Procesos internos de selección
Por los plazos del proceso electoral, en el mes de enero próximo todos los partidos políticos deben iniciar su proceso de selección interna; con este inicio del proceso formal de selección de candidatos, el PRI de Veracruz entrará a otra etapa disputa en la que será inevitable la intervención exterior.
El PRI nacional que preside Manlio Fabio Beltrones tiene ahora en puerta esa agenda, conducir en los 12 estados en que habrá elección de gobernador en el país –incluido Veracruz- el proceso interno de postulación de candidato.
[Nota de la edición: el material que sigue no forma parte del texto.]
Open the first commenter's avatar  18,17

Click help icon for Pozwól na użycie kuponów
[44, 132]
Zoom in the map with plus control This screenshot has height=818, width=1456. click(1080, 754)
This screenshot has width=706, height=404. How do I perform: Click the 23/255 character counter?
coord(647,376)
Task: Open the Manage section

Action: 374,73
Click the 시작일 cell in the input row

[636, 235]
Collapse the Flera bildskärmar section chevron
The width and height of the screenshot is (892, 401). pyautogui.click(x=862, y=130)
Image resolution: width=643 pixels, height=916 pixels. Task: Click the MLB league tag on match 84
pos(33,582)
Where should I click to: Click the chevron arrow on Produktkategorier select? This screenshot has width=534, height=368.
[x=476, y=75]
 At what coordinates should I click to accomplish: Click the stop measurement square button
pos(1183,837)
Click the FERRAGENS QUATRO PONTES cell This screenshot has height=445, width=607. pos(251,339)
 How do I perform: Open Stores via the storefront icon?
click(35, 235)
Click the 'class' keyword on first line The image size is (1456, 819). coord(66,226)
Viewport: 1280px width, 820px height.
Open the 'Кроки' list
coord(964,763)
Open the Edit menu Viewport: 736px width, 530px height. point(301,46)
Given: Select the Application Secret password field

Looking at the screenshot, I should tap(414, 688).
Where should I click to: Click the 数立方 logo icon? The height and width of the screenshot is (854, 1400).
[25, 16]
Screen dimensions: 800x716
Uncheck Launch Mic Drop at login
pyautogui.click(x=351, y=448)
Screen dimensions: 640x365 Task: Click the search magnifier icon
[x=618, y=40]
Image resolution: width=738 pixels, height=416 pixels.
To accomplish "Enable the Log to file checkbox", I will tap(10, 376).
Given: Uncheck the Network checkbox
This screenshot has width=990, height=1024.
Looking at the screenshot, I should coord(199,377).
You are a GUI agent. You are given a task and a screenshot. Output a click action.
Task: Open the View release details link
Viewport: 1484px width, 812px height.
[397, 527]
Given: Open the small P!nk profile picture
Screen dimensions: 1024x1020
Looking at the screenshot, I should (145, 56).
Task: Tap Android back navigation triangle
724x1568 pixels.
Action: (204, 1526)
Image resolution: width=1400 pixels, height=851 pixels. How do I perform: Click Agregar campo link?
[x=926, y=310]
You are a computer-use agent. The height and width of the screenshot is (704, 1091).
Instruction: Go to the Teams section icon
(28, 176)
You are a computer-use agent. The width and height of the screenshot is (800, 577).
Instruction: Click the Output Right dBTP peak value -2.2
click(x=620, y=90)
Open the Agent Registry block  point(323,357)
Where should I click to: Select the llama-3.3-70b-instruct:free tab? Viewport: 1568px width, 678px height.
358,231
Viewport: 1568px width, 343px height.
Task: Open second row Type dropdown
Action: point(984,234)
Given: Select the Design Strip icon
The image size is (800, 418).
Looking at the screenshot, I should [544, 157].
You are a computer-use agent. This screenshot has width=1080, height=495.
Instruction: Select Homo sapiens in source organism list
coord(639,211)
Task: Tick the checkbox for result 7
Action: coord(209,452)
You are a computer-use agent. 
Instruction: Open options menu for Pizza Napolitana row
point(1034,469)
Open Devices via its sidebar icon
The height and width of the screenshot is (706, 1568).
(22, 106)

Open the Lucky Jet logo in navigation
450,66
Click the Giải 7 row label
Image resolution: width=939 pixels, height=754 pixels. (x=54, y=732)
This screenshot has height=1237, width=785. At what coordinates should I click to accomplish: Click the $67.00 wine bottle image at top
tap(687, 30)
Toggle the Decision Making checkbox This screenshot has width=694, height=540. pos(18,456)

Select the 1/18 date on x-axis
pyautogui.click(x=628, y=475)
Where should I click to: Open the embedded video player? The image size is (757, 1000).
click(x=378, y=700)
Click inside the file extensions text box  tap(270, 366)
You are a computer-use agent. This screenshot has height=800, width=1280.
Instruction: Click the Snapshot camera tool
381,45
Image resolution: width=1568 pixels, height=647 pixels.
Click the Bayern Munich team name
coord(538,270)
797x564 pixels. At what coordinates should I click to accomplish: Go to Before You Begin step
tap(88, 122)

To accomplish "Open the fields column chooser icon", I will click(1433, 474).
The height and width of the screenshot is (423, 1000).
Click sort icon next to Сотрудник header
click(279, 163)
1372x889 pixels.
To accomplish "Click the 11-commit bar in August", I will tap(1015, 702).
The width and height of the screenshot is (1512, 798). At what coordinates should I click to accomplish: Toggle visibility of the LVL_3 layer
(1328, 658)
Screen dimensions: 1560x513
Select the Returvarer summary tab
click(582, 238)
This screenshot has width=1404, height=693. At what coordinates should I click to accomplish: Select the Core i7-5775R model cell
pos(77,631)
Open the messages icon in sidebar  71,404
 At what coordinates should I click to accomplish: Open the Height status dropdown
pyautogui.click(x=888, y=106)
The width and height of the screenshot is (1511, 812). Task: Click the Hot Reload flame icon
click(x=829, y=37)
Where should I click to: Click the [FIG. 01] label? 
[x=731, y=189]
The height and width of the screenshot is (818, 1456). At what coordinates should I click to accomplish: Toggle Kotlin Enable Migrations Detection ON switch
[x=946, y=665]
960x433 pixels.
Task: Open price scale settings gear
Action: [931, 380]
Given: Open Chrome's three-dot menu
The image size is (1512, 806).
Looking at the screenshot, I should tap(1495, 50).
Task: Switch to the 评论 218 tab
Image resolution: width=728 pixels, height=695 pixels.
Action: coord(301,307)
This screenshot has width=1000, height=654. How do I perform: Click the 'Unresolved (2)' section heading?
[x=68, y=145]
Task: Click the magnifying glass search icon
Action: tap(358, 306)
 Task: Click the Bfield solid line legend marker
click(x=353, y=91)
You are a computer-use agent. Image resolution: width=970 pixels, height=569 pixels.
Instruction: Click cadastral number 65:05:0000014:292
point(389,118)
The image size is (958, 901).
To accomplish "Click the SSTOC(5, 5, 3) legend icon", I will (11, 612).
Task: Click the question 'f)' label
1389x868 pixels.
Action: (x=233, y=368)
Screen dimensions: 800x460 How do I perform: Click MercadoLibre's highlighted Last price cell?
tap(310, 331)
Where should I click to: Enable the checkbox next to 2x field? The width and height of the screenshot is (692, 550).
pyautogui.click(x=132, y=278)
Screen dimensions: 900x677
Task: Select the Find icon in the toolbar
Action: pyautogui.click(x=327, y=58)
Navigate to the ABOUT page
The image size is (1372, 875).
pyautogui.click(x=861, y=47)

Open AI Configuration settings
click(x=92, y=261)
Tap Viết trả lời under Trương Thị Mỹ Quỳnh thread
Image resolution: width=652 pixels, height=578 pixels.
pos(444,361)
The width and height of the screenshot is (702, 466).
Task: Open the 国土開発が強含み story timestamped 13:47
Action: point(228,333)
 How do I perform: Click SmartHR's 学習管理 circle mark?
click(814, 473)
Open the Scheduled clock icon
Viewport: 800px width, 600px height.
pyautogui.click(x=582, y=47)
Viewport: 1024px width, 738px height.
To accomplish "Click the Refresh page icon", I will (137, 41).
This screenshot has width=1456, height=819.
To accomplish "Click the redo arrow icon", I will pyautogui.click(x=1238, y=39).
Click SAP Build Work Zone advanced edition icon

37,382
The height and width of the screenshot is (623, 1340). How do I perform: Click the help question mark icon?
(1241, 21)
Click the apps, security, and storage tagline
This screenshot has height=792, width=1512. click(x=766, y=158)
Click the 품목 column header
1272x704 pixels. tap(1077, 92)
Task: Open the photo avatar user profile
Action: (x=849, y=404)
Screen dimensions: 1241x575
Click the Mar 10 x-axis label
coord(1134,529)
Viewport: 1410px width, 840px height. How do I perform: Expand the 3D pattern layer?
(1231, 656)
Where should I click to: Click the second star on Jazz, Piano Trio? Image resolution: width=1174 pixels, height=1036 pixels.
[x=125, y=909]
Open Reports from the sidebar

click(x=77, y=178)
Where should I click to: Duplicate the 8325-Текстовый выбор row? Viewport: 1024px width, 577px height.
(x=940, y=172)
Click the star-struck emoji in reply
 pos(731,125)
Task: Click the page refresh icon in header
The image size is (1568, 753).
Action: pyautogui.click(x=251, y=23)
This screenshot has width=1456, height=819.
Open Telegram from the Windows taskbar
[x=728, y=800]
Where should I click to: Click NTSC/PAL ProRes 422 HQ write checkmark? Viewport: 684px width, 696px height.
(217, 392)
Esta semana Beltrones designó a su personal de operación en la estructura del partido y en breve habrá metodología para evaluar aspirantes y calcular las posibilidades y sobretodo las condiciones del triunfo; medir el real valor electoral y político de los aspirantes; e identificar las redes de apoyos con las que se ganan las elecciones. La eficacia y validez de su trabajo se verá en los resultados electorales, la mala decisión va a la derrota. Ya nos veremos llegar a Veracruz.
Nuevo líder del PRI estatal
Sacudió al medio político local, especialmente del PRI y gubernamental, la noticia de que el diputado federal Alberto Silva, evidentemente identificado con el Gobernador Javier Duarte, llegaría a la presidencia del Comité Estatal del PRI este próximo domingo.
Se difundió como para que se supiera –sin fuente expresa-, no sólo que remplazaría a Ferrari, sino que habría un gran acto de masas para su elevación, una demostración de fuerza electoral, a la que asistiría el presidente del CEN del PRI, Manlio Fabio Beltrones, y el gobernador Duarte, el primer priista de la entidad.
Otro aspirante
Ante un escenario de indefinición de candidatura a gobernador en el PRI y de actores políticos en competencia, no se ha cerrado el registro de aspirantes. No sería el caballo, sino el cisne negro, que se bañaría de pueblo para entrar a la contienda interna como aspirante a la candidatura.
Habría otro elemento en la arena del combate de los priistas en Veracruz.
En el análisis de las fuerzas en Veracruz no se pierde de vista que la oposición es débil, que el PAN se aproximó a la gubernatura en dos ocasiones (2004 y 2010), pero con el apoyo del gobierno federal panista, que ya no está; Mientras que el PRI, durante el gobierno de Duarte, ha consolidado triunfos electorales tanto en elecciones locales como federales; la estructura partidista aquí se ve más fuerte que los candidatos.
Los dos senadores del PRI Pepe y Héctor, Yunes que ya se repartieron las dos candidaturas y gubernaturas siguientes (uno de dos y otro de seis) se sintieron invadidos o desequilibrados. Cada uno en su peculiar estilo de hacer oposición, se inconformaron con el anticipo. Ya veremos que pasa el domingo.